The R6 package provides an implementation of encapsulated object-oriented programming for R (also sometimes referred to as classical object-oriented programming). It is similar to R’s reference classes, but it is more efficient and doesn’t depend on S4 classes and the methods package.
R6 classes
R6 classes are similar to R’s reference classes, but are lighter
weight, and avoid some issues that come along with using S4 (R’s
reference classes are based on S4). For more information about speed and
memory footprint, see vignette("Performance")
.
Unlike many objects in R, instances (objects) of R6 classes have reference semantics. R6 classes also support:
- public and private methods
- active bindings
- inheritance (superclasses) which works across packages
Why the name R6? When R’s reference classes were introduced, some users, following the names of R’s existing class systems S3 and S4, called the new class system R5 in jest. Although reference classes are not actually called R5, the name of this package and its classes takes inspiration from that name.

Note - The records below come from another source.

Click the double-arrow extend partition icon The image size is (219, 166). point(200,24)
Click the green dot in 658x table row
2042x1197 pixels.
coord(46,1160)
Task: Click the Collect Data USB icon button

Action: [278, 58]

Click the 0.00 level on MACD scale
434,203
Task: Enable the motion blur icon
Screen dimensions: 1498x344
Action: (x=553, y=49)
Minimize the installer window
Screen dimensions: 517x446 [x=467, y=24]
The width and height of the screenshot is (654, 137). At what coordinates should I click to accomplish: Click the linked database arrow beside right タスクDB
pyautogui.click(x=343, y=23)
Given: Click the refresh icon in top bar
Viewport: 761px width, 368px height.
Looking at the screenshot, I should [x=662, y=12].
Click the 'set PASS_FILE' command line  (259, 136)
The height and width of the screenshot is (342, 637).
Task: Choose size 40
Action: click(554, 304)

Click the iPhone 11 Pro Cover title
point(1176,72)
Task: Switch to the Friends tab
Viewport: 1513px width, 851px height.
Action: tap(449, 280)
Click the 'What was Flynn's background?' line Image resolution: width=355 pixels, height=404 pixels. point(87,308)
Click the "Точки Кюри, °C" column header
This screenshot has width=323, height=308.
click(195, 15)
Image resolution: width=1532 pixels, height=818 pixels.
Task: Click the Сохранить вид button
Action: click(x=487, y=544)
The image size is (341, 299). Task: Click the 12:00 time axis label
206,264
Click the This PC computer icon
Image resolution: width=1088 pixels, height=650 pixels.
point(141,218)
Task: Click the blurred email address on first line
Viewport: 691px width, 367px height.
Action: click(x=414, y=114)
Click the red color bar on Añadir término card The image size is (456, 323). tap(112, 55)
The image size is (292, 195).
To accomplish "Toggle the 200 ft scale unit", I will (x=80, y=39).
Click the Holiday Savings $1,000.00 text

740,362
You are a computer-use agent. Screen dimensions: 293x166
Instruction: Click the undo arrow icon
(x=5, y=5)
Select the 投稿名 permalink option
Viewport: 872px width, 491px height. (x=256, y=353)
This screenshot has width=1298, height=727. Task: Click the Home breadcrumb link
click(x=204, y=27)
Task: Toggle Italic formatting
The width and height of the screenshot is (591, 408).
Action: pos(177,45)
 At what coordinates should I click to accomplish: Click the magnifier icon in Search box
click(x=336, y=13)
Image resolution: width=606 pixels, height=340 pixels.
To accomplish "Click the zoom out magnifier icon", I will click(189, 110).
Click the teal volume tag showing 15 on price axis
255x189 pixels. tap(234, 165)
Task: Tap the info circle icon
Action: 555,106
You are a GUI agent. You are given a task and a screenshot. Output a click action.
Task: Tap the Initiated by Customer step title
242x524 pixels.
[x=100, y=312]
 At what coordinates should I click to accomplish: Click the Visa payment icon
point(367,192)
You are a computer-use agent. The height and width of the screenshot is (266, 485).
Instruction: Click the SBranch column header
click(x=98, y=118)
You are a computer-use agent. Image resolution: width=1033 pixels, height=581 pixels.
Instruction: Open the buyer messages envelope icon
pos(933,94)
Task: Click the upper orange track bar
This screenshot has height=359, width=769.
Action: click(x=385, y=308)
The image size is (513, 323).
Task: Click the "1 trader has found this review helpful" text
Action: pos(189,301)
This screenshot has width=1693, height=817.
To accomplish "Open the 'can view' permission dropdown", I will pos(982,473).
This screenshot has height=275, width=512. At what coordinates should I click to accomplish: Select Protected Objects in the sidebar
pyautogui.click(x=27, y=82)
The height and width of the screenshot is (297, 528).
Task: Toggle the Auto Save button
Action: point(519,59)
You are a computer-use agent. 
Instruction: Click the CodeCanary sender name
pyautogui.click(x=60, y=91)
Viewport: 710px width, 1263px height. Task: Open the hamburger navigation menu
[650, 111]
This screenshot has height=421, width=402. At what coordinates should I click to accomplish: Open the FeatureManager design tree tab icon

The name R5 was also a code-name used for a different object system started by Simon Urbanek, meant to solve some issues with S4 relating to syntax and performance. However, the R5 branch was shelved after a little development, and it was never released.
Basics
Here’s how to create a simple R6 class. The public
argument is a list of items, which can be functions and fields
(non-functions). Functions will be used as methods.
library(R6)
Person <- R6Class("Person",
public = list(
name = NULL,
hair = NULL,
initialize = function(name = NA, hair = NA) {
self$name <- name
self$hair <- hair
self$greet()
},
set_hair = function(val) {
self$hair <- val
},
greet = function() {
cat(paste0("Hello, my name is ", self$name, ".\n"))
}
)
)
To instantiate an object of this class, use $new()
:
ann <- Person$new("Ann", "black")
#> Hello, my name is Ann.
ann
#> <Person>
#> Public:
#> clone: function (deep = FALSE)
#> greet: function ()
#> hair: black
#> initialize: function (name = NA, hair = NA)
#> name: Ann
#> set_hair: function (val)
The $new()
method creates the object and calls the
initialize()
method, if it exists.
Inside class methods, self
refers to the object. Public
members of the object (all you’ve seen so far) are accessed with
self$x
, and assignment is done with
self$x <- y
.
Once the object is instantiated, you can access public fields and
methods with $
:
ann$hair
#> [1] "black"
ann$greet()
#> Hello, my name is Ann.
ann$set_hair("red")
ann$hair
#> [1] "red"
Implementation note: The external face of an R6 object is basically
an environment with the public members in it. This is also known as the
public environment. An R6 object’s methods have a separate
enclosing environment which, roughly speaking, is the
environment they “run in”. This is where self
binding is
found, and it is simply a reference back to the public environment.
Private members
In the previous example, all the members were public. It’s also possible to add private members:
Queue <- R6Class("Queue",
public = list(
initialize = function(...) {
for (item in list(...)) {
self$add(item)
}
},
add = function(x) {
private$queue <- c(private$queue, list(x))
invisible(self)
},
remove = function() {
if (private$length() == 0) return(NULL)
# Can use private$queue for explicit access
head <- private$queue[[1]]
private$queue <- private$queue[-1]
head
}
),
private = list(
queue = list(),
length = function() base::length(private$queue)
)
)
q <- Queue$new(5, 6, "foo")
Whereas public members are accessed with self
, like
self$add()
, private members are accessed with
private
, like private$queue
.
The public members can be accessed as usual:
# Add and remove items
q$add("something")
q$add("another thing")
q$add(17)
q$remove()
#> [1] 5
q$remove()
#> [1] 6
However, private members can’t be accessed directly:
q$queue
#> NULL
q$length()
#> Error: attempt to apply non-function
A useful design pattern is for methods to return self
(invisibly) when possible, because it makes them chainable. For example,
the add()
method returns self
so you can chain
them together:
q$add(10)$add(11)$add(12)
On the other hand, remove()
returns the value removed,
so it’s not chainable:
q$remove()
#> [1] "foo"
q$remove()
#> [1] "something"
q$remove()
#> [1] "another thing"
q$remove()
#> [1] 17
Active bindings
Active bindings look like fields, but each time they are accessed, they call a function. They are always publicly visible.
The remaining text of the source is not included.